──────── Source

L'extrême droite américaine, autoproclamée "droite alternative" (alt-right), est multiforme, mouvante et très active sur les réseaux sociaux pour pallier sa faiblesse structurelle au niveau national. Elle regroupe des organisations archaïques, comme le Parti nazi américain ou le Ku Klux Klan, et des suprémacistes blancs réunis dans des groupuscules comme Rise Above, Identity Evropa, les Proud Boys ou le National Policy Institute de Richard Spencer.

Si certains ne se désignent pas officiellement comme antisémites, ils ont en commun l'objectif d'une Amérique blanche, chrétienne et conservatrice, et dénoncent l'immigration, la mondialisation et les droits des minorités, ethniques ou sexuelles. Robert Bowers, l'auteur de la fusillade de Pittsburgh, n'était pas affilié à l'un de ces groupes, mais a affirmé à la police qu'il voulait que "tous les Juifs meurent" car ils commettaient "un génocide" contre les Américains.

- Connaissent-ils une résurgence? -

La droite alternative a émergé pendant la campagne présidentielle de 2016, encouragée par le site d'informations Breitbart dirigé par Stephen Bannon. Celui-ci, devenu l'éminence grise du candidat Donald Trump, a fait de Breitbart l'étendard d'une droite décomplexée face au "politiquement correct", jouant sur la peur de l'immigration et de l'islam.

Le "fait d'armes" de cette nouvelle droite reste la manifestation de centaines de militants de l'ultra-droite à Charlottesville (Virginie) en août 2017. Des heurts avec des manifestants antiracistes avaient éclaté, et un sympathisant néo-nazi avait percuté une foule en voiture, faisant un mort et 19 blessés.

Les franges de l'alt-right "agissent de concert", disait alors à l'AFP Spencer Sunshine, du centre de réflexion Political Research Associates, estimant que "la marée montante du racisme trumpiste fait avancer leurs navires".

────────────────
──────── Listing fourni

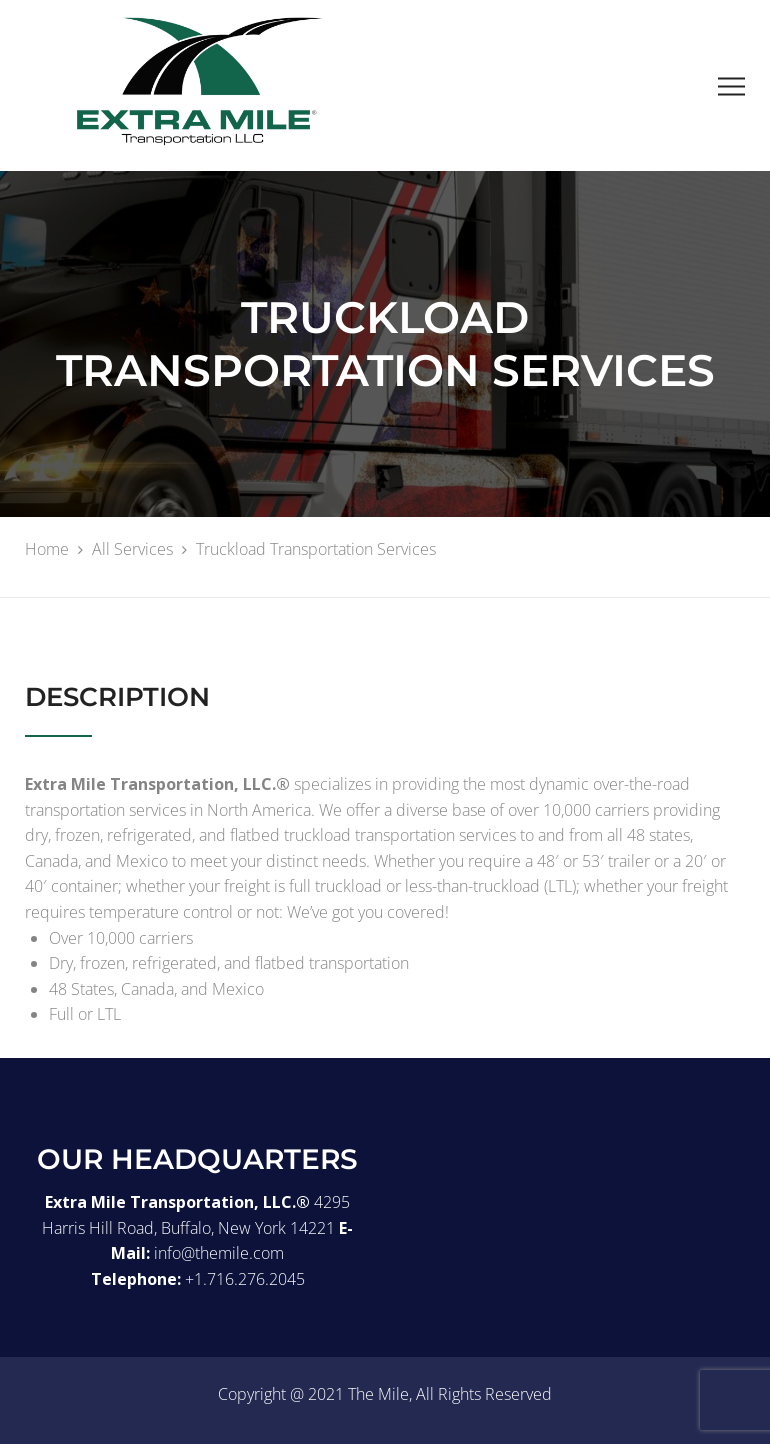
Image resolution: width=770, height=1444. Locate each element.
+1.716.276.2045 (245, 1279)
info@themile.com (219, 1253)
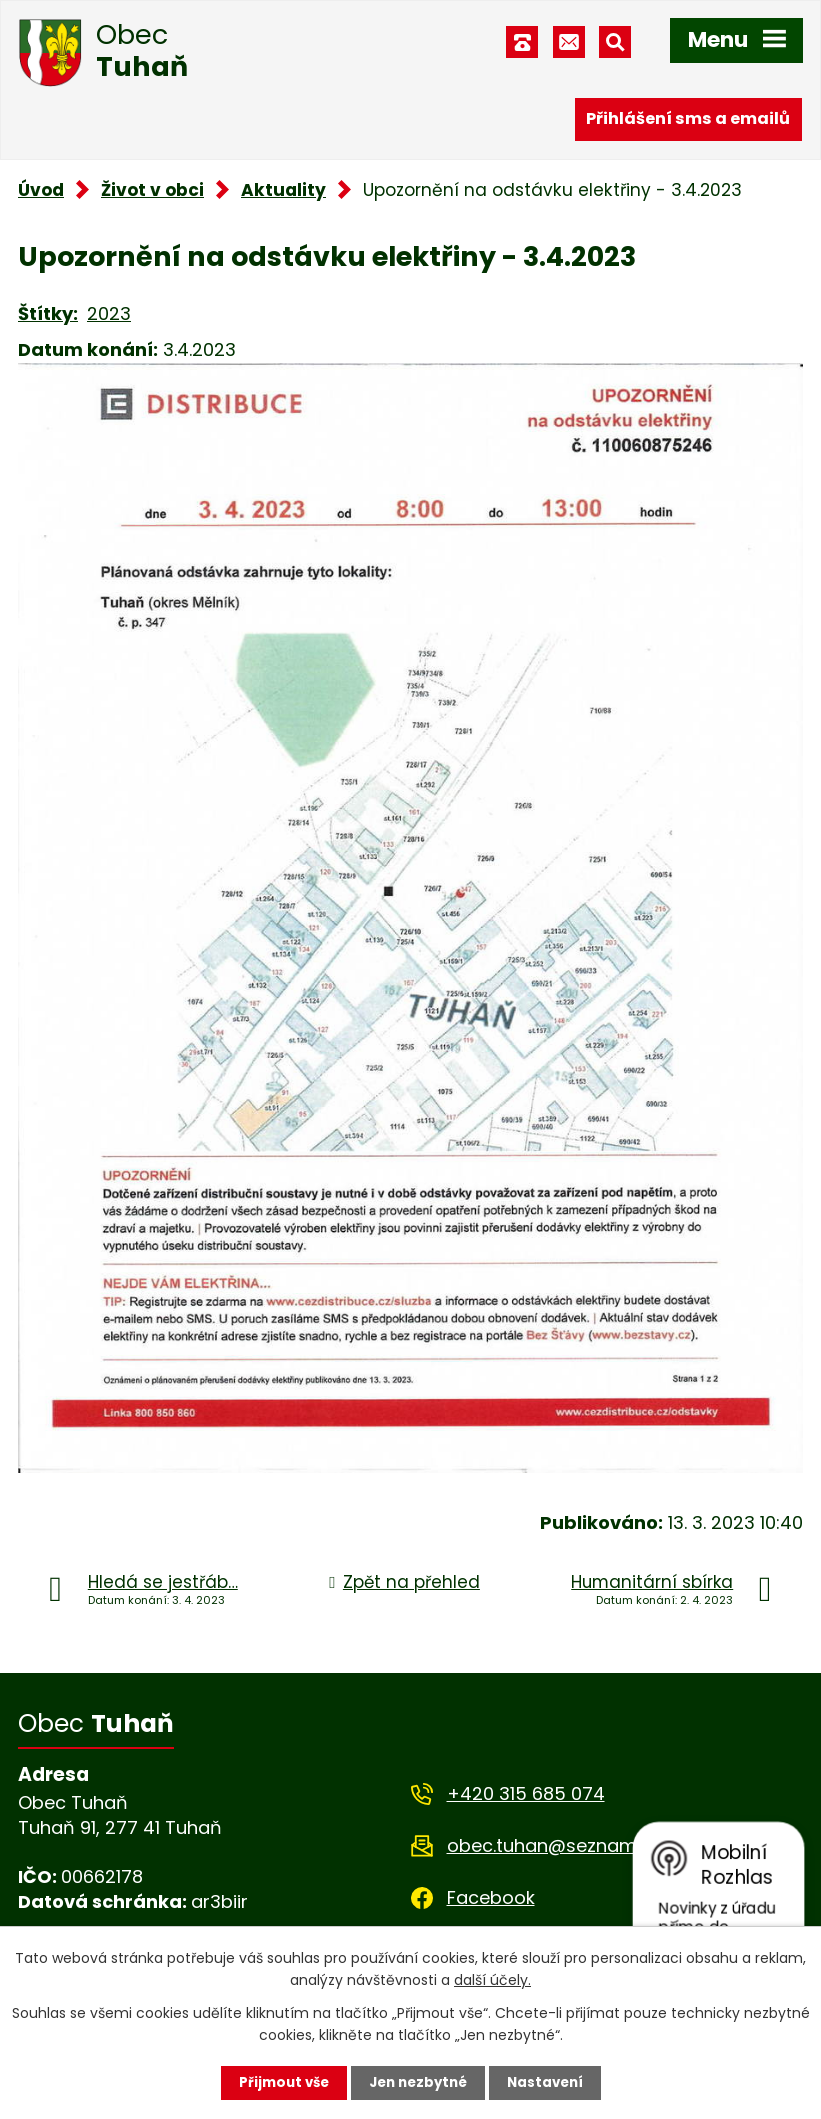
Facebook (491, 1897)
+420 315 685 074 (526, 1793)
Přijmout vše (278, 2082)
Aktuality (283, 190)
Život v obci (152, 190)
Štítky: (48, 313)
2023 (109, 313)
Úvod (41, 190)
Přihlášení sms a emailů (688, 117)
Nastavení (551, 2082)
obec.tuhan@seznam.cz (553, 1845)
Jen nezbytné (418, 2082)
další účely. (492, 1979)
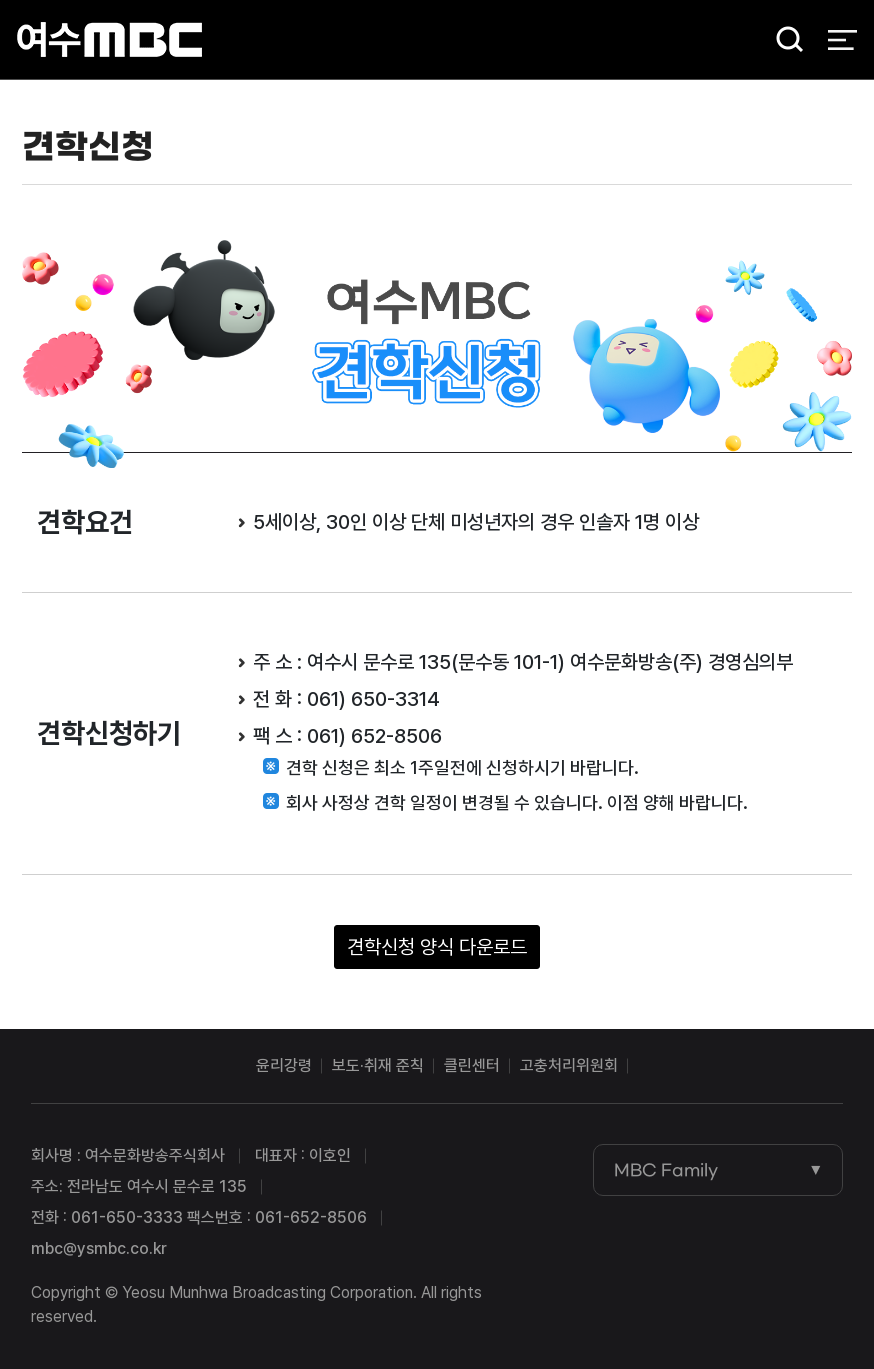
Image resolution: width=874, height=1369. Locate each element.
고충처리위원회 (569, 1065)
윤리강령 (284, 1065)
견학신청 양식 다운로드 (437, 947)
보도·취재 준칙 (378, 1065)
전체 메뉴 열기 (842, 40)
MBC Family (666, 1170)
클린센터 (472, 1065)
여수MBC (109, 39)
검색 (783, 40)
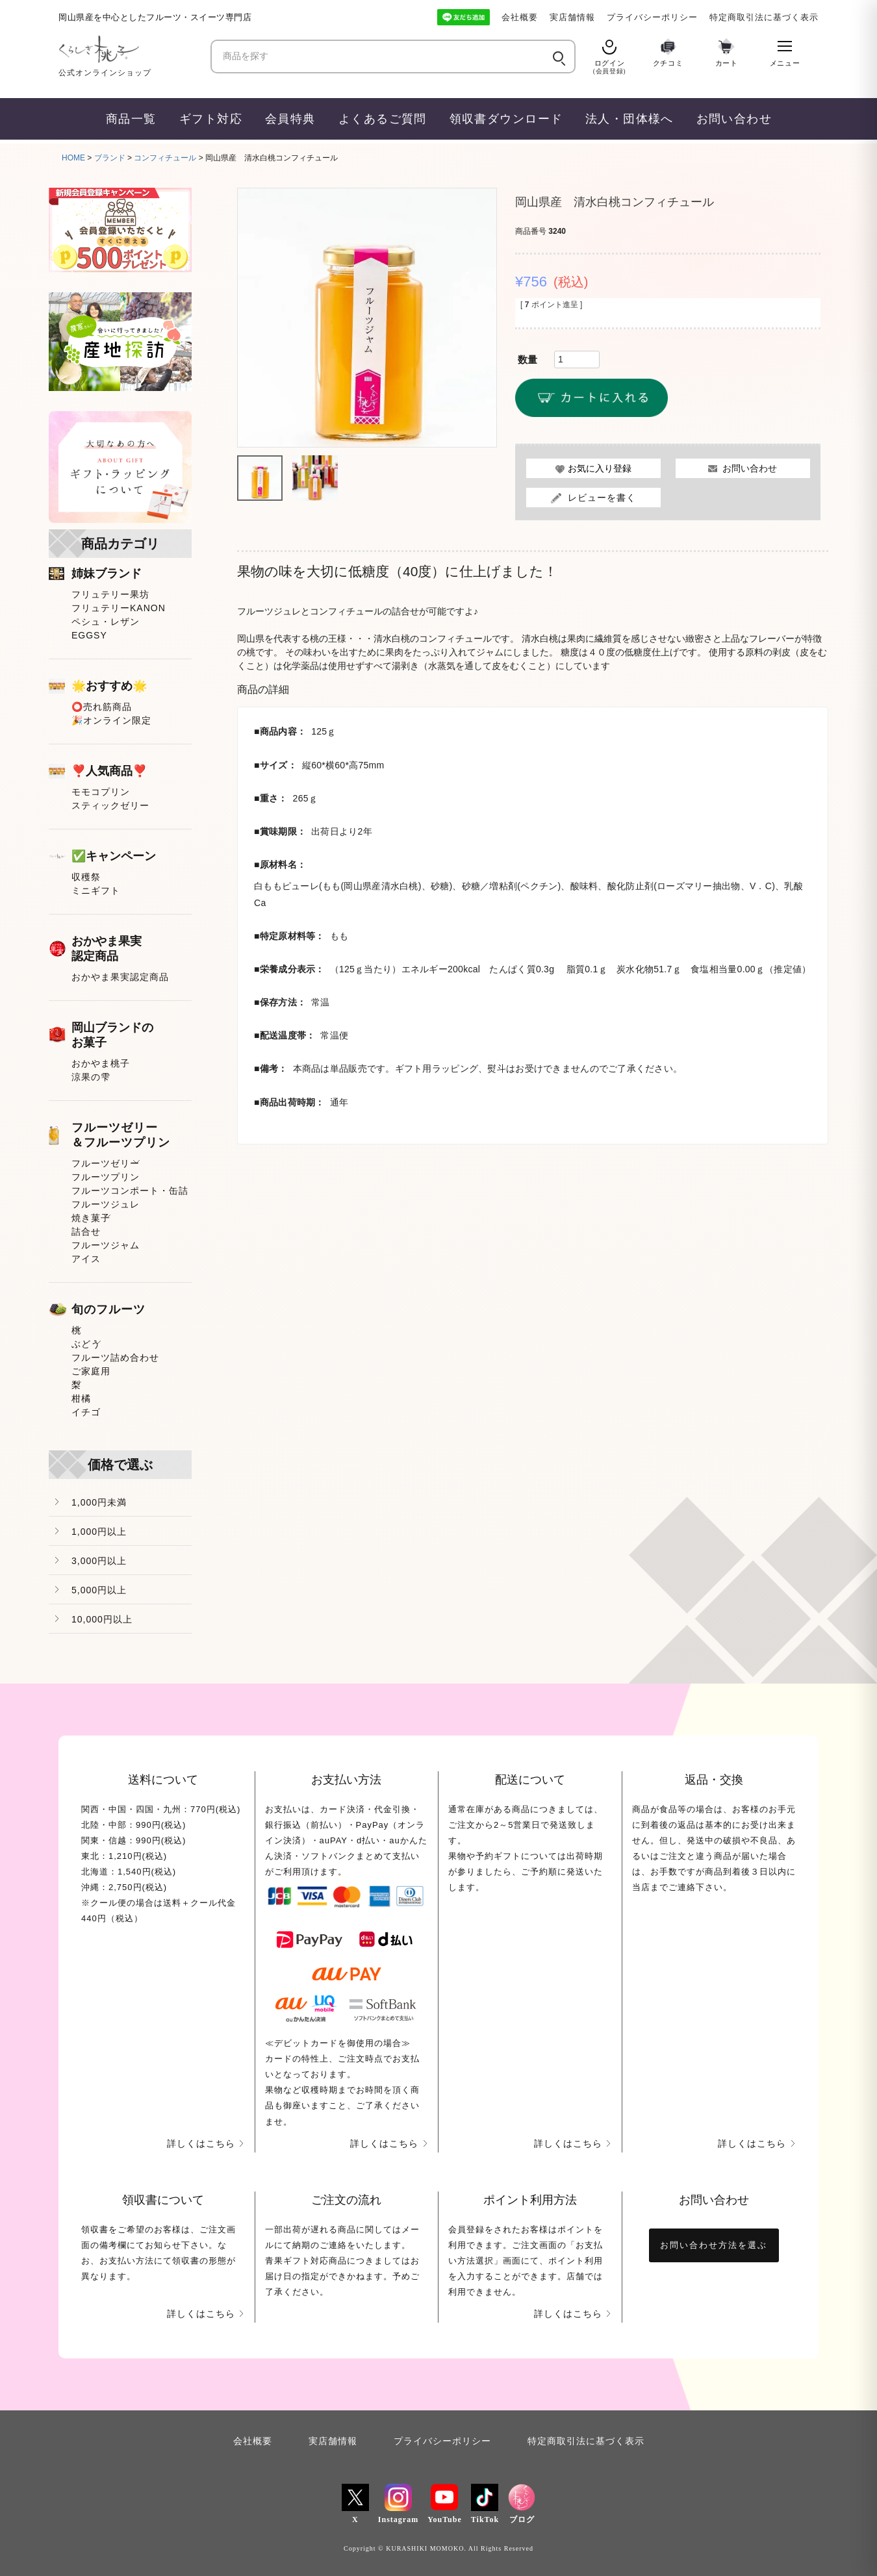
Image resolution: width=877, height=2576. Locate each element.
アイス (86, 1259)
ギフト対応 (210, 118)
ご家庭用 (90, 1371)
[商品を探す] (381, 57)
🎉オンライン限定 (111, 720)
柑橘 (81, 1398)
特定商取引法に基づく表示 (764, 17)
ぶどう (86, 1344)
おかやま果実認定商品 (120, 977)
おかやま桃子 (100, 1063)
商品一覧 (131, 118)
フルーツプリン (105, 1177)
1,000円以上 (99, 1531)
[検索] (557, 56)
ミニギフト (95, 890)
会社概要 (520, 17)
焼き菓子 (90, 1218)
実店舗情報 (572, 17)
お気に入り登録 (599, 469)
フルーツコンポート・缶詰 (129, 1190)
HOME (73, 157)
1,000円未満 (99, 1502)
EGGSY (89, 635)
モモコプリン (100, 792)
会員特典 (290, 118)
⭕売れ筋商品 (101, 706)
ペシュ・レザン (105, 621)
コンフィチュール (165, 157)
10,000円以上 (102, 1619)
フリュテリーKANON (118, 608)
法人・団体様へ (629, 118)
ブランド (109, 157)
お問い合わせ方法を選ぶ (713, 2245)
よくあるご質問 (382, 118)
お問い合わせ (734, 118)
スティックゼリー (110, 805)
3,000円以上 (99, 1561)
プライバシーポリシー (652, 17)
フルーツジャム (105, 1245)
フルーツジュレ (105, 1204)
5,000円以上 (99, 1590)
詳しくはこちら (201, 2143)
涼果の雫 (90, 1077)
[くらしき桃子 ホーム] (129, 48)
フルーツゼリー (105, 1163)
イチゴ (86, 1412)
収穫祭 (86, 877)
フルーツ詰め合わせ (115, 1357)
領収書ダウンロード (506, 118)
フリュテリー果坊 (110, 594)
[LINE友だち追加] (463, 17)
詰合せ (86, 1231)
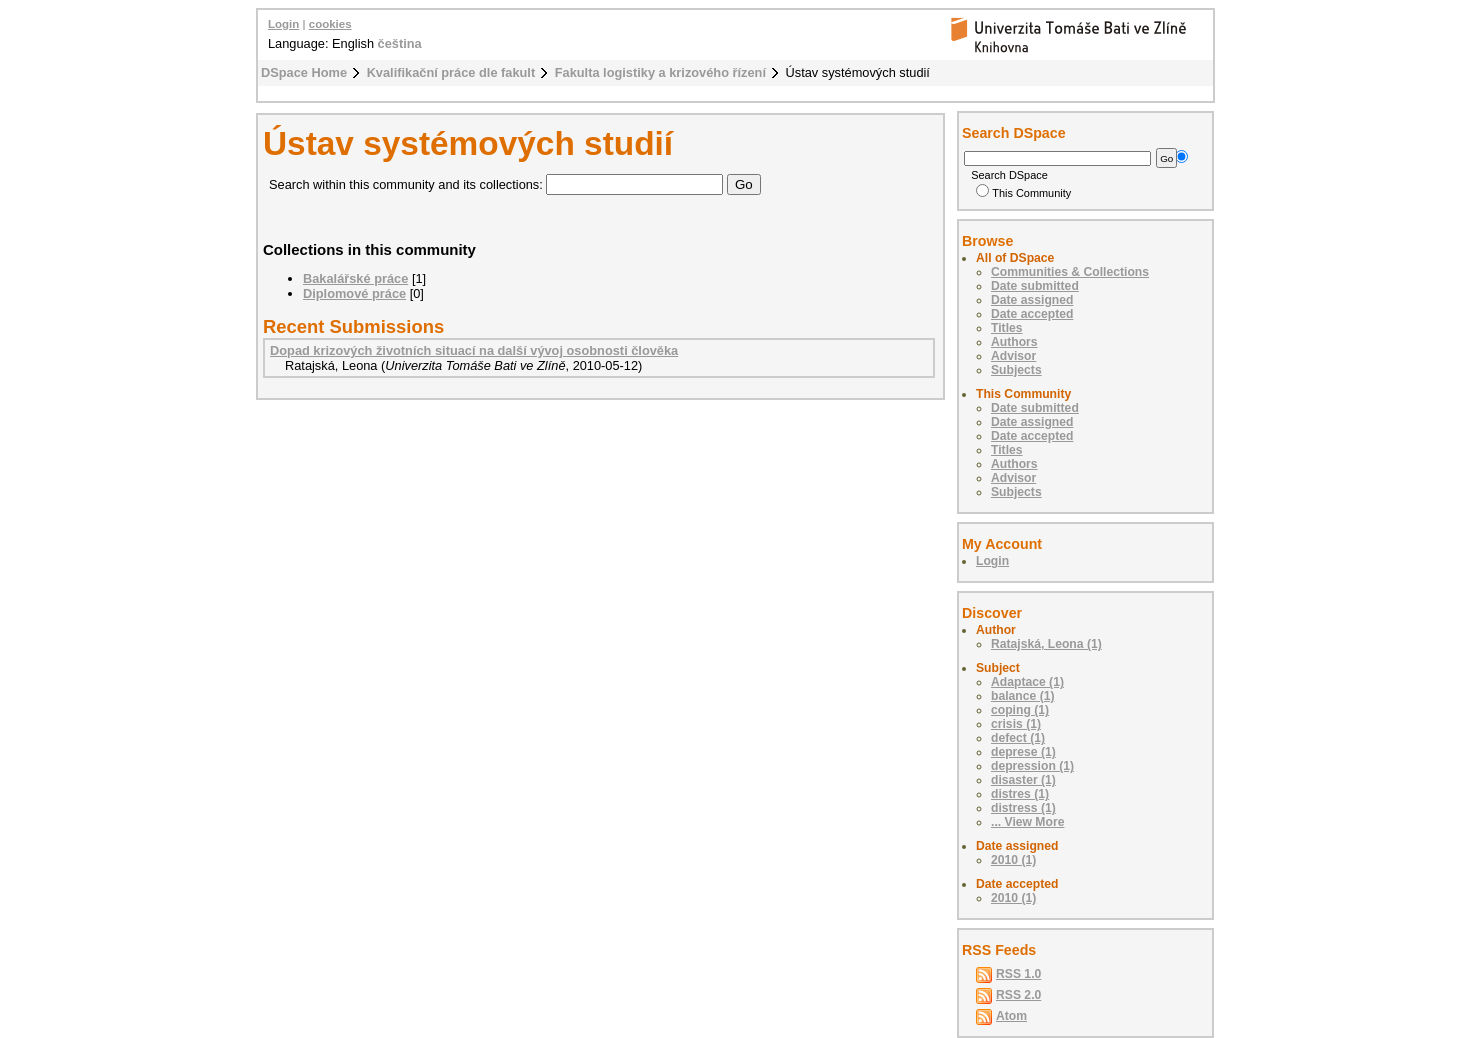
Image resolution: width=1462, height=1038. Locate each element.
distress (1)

────────────────

▶ _Consignes_
• 1. Modifiez le passage du listing allant de la ligne contenant « Život v obci (152, 190) » jusqu'à la fin du listing, en remplaçant « Image resolution » par « Taille de l'image » sans toucher au reste, et n'incluez pas les images dans votre réponse.
• 2. Donnez la suite du texte sur l'extrême droite américaine à partir de l'endroit où il s'arrête.
Le texte et le listing n'ont aucun lien entre eux.

▶ _Corrigé_
• 1.
Život v obci (152, 190)
Štítky: (48, 313)
2023 (109, 313)
Úvod (41, 190)
Přihlášení sms a emailů (688, 117)
Nastavení (551, 2082)
obec.tuhan@seznam.cz (553, 1845)
Jen nezbytné (418, 2082)
další účely. (492, 1979)
Taille de l'image: width=874, height=1369. Locate each element.
고충처리위원회 (569, 1065)
윤리강령 (284, 1065)
견학신청 양식 다운로드 (437, 947)
보도·취재 준칙 (378, 1065)
전체 메뉴 열기 (842, 40)
MBC Family (666, 1170)
클린센터 (472, 1065)
여수MBC (109, 39)
검색 (783, 40)
Taille de l'image: width=877, height=2576. Locate each element.
アイス (86, 1259)
ギフト対応 (210, 118)
ご家庭用 (90, 1371)
[商品を探す] (381, 57)
🎉オンライン限定 (111, 720)
柑橘 (81, 1398)
特定商取引法に基づく表示 (764, 17)
ぶどう (86, 1344)
おかやま果実認定商品 (120, 977)
おかやま桃子 (100, 1063)
商品一覧 (131, 118)
フルーツプリン (105, 1177)
1,000円以上 (99, 1531)
[検索] (557, 56)
ミニギフト (95, 890)
会社概要 (520, 17)
焼き菓子 (90, 1218)
実店舗情報 (572, 17)
お気に入り登録 (599, 469)
フルーツコンポート・缶詰 (129, 1190)
HOME (73, 157)
1,000円未満 (99, 1502)
EGGSY (89, 635)
モモコプリン (100, 792)
会員特典 (290, 118)
⭕売れ筋商品 (101, 706)
ペシュ・レザン (105, 621)
コンフィチュール (165, 157)
10,000円以上 (102, 1619)
フリュテリーKANON (118, 608)
法人・団体様へ (629, 118)
ブランド (109, 157)
お問い合わせ方法を選ぶ (713, 2245)
よくあるご質問 (382, 118)
お問い合わせ (734, 118)
スティックゼリー (110, 805)
3,000円以上 (99, 1561)
プライバシーポリシー (652, 17)
フルーツジャム (105, 1245)
フルーツジュレ (105, 1204)
5,000円以上 (99, 1590)
詳しくはこちら (201, 2143)
涼果の雫 (90, 1077)
[くらしき桃子 ホーム] (129, 48)
フルーツゼリー (105, 1163)
イチゴ (86, 1412)
収穫祭 (86, 877)
フルーツ詰め合わせ (115, 1357)
領収書ダウンロード (506, 118)
フリュテリー果坊 (110, 594)
[LINE友だち追加] (463, 17)
詰合せ (86, 1231)
Taille de l'image: width=1462, height=1038. Locate each element.
distress (1)

• 2.
En parallèle, les Etats-Unis ont enregistré en 2017 une hausse de 57% des incidents antisémites par rapport à 2016, la plus forte augmentation enregistrée depuis les années 1970, selon l'Anti-Defamation League.

- Sont-ils encouragés par Donald Trump? -

Le président, dont la fille Ivanka s'est convertie au judaïsme pour épouser Jared Kushner, dénonce à l'envi les actes antisémites. Mais il recourt régulièrement à une rhétorique anti-immigrés, notamment sur la présence de membres du gang ultra-violent MS-13 ou de personnes originaires du Moyen-Orient dans la caravane de milliers de migrants qui se dirige actuellement vers les Etats-Unis en provenance du Honduras.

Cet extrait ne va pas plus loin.